**Work to be completed**
Would you copy each line of the records that includes the word "hamburger"?

(Saved entries)
● ● ●

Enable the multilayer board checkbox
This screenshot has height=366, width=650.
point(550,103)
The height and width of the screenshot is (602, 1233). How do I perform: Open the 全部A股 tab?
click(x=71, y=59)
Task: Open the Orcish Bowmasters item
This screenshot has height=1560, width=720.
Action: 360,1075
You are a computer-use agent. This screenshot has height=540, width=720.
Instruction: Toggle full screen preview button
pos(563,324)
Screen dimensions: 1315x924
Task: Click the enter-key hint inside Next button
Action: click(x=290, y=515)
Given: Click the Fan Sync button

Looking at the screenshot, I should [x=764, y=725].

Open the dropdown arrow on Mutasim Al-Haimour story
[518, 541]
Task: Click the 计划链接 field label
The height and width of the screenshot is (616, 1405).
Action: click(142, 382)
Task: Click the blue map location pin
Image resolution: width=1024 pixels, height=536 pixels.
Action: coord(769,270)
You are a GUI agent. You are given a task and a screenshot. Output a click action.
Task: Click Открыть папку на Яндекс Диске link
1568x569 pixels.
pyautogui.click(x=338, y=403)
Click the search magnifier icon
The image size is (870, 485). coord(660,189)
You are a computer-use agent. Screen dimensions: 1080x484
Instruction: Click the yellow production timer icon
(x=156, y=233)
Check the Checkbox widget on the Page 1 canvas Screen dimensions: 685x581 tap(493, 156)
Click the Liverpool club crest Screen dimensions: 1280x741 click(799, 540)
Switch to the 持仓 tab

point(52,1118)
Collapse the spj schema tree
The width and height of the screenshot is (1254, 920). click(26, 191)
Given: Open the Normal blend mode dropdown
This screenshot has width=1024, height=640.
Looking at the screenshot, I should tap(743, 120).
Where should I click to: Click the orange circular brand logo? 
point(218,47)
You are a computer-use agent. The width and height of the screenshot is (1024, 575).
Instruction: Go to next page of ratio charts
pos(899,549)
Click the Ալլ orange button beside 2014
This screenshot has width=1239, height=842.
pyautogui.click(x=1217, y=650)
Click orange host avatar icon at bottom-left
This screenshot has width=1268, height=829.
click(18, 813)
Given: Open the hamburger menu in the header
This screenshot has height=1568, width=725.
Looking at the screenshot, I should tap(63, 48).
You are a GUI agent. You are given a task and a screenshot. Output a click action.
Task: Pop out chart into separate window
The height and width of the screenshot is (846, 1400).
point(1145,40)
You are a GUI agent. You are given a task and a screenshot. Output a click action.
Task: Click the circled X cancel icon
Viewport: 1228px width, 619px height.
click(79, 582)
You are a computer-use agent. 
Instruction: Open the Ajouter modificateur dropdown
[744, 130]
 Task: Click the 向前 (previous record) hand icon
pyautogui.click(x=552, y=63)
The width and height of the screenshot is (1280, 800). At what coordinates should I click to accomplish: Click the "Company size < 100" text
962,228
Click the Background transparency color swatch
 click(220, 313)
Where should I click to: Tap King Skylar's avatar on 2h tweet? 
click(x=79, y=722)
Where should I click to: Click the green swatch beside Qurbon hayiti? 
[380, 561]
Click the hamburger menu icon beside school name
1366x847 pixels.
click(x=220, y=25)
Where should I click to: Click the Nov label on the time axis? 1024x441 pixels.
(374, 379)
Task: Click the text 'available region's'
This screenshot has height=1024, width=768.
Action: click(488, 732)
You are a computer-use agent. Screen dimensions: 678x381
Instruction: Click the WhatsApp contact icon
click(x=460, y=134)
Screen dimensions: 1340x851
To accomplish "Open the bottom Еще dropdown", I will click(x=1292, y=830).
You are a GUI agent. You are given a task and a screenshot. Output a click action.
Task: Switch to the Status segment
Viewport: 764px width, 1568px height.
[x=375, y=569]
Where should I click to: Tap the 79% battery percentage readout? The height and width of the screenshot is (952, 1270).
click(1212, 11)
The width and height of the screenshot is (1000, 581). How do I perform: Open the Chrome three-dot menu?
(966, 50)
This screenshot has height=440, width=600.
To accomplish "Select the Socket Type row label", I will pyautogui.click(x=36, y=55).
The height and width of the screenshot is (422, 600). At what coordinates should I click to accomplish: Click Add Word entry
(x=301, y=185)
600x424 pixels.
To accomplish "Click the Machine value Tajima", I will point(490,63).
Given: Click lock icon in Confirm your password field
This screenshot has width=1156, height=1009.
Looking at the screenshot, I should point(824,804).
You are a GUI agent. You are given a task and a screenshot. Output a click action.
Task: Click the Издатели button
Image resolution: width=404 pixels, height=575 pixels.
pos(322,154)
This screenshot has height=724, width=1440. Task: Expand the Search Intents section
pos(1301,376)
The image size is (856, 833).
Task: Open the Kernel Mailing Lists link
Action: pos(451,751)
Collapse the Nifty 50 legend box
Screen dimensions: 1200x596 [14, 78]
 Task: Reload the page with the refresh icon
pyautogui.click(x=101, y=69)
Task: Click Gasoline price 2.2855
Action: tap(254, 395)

● ● ●

**Result below**
Given: Open the hamburger menu in the header
Click the hamburger menu icon beside school name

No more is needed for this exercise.